**Task input:**
* Start *

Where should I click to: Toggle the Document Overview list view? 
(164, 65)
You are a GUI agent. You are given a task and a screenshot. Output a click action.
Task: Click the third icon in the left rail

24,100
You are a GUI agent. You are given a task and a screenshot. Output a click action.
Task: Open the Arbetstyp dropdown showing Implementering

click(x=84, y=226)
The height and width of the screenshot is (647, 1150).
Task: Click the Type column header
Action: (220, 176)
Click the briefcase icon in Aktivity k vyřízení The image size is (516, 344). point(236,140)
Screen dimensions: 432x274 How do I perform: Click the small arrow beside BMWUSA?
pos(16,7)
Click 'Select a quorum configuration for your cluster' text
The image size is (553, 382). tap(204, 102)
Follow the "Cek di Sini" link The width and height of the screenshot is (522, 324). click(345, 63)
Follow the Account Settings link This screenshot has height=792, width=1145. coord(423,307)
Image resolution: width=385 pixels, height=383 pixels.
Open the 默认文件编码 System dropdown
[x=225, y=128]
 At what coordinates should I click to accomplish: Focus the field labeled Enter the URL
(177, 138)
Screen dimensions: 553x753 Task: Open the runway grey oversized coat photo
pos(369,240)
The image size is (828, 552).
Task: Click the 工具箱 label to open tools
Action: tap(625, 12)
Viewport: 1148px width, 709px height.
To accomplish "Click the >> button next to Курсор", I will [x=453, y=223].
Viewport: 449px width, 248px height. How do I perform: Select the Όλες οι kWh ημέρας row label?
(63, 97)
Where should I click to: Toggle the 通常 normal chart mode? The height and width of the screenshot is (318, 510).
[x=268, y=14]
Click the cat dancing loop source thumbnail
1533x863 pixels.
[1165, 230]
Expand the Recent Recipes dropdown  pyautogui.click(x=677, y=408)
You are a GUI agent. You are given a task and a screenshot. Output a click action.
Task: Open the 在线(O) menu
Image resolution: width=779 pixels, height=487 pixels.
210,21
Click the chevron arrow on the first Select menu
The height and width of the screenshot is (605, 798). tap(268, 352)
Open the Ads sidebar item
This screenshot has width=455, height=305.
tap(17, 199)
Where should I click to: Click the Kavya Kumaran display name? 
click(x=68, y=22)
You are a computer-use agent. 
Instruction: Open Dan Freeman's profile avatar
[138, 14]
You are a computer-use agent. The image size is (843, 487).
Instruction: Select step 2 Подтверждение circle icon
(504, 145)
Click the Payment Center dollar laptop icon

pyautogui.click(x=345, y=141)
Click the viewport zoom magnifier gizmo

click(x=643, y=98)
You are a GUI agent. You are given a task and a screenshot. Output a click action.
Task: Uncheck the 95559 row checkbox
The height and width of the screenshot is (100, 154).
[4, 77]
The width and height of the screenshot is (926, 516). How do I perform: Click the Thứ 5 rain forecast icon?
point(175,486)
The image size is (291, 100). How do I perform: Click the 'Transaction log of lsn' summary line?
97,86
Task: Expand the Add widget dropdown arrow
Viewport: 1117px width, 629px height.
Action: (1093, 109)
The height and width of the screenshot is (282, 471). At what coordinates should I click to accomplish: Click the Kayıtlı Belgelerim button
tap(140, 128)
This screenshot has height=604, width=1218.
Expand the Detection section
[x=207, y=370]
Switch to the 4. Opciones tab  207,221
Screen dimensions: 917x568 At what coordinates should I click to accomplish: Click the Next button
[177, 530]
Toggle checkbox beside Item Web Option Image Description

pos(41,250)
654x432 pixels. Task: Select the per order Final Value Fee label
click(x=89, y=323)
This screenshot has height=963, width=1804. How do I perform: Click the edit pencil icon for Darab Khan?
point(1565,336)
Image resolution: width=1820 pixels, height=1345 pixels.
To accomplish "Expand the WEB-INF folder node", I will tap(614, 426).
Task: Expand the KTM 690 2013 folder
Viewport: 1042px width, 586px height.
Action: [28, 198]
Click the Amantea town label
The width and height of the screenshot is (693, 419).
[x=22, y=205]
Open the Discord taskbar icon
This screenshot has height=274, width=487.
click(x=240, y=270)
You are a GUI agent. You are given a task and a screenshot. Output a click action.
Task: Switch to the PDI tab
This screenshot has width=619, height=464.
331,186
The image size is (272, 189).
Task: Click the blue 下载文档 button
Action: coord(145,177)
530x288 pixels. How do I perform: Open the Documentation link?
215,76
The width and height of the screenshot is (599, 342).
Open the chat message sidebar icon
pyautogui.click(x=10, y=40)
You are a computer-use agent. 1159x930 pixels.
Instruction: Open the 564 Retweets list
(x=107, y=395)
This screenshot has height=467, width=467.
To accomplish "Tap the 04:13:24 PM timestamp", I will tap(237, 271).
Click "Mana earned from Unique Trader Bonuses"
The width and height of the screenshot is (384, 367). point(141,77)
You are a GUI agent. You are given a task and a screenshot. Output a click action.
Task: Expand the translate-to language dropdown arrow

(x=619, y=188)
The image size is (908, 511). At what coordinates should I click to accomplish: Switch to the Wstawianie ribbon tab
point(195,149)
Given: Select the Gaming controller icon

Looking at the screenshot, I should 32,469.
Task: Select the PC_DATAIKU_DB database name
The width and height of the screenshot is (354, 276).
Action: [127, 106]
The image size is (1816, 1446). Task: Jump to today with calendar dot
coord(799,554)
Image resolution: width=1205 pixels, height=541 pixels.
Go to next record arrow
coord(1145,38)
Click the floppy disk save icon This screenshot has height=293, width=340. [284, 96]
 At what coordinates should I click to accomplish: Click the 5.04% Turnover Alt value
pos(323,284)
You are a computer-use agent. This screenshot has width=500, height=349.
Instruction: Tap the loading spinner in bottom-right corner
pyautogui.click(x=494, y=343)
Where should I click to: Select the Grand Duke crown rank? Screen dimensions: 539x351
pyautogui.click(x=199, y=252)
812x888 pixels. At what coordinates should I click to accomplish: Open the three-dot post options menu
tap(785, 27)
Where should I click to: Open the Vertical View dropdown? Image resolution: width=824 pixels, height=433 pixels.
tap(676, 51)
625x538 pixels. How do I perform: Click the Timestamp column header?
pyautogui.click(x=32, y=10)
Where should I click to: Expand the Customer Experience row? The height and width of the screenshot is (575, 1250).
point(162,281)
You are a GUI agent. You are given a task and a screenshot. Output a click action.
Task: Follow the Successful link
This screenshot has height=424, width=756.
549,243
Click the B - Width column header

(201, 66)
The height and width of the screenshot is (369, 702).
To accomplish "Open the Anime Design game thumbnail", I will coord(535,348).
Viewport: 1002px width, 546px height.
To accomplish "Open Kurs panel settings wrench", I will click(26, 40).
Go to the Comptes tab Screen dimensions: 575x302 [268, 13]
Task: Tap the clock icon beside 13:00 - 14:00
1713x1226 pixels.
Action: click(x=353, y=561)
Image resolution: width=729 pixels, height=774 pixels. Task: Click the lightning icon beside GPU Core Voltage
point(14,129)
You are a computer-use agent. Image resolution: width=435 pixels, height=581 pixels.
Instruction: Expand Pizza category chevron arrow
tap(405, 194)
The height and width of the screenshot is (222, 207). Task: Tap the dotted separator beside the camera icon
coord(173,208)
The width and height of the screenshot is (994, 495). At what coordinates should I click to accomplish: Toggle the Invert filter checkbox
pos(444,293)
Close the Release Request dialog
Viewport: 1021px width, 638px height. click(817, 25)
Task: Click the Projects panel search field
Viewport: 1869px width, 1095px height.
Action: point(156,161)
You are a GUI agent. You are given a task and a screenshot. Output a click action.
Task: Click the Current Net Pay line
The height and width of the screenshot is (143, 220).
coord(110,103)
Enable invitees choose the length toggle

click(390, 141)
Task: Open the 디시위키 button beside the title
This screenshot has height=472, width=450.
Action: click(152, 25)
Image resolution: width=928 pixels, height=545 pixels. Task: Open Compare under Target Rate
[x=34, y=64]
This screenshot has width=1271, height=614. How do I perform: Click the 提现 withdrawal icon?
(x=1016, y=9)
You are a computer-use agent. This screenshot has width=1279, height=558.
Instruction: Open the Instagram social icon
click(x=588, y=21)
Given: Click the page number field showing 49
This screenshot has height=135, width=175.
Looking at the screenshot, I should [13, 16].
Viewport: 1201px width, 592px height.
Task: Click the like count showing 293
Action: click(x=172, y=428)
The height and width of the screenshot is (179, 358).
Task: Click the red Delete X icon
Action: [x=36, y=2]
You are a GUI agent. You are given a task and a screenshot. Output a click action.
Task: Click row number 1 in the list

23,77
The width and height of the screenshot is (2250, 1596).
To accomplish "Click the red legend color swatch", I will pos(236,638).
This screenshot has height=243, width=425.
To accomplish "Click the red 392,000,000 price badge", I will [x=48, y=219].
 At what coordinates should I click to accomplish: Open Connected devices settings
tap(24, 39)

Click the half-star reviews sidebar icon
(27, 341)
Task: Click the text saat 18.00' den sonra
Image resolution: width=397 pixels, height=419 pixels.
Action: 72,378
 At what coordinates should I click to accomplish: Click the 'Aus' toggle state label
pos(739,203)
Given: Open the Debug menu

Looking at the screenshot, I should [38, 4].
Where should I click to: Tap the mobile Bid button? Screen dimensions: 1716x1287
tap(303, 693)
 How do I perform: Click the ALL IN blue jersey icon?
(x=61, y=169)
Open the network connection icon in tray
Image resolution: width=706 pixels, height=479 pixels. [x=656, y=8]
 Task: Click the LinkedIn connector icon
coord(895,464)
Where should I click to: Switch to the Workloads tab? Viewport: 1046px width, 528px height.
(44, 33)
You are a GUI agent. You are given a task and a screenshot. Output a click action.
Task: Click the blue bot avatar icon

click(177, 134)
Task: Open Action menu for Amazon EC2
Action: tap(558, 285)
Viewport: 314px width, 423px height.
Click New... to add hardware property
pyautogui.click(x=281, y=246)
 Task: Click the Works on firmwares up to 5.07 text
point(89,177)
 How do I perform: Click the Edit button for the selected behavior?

* End *

**Instruction:**
Convert the records from the line with "has width=1279, height=558." to the line with "click(x=588, y=21)" into a CSV with two columns, instruction and location, one row per record. Put each value in one quoted field and replace line breaks with spaces.

**The answer:**
instruction,location
"You are a computer-use agent. This screenshot has width=1279, height=558. Instruction: Open the Instagram social icon","click(x=588, y=21)"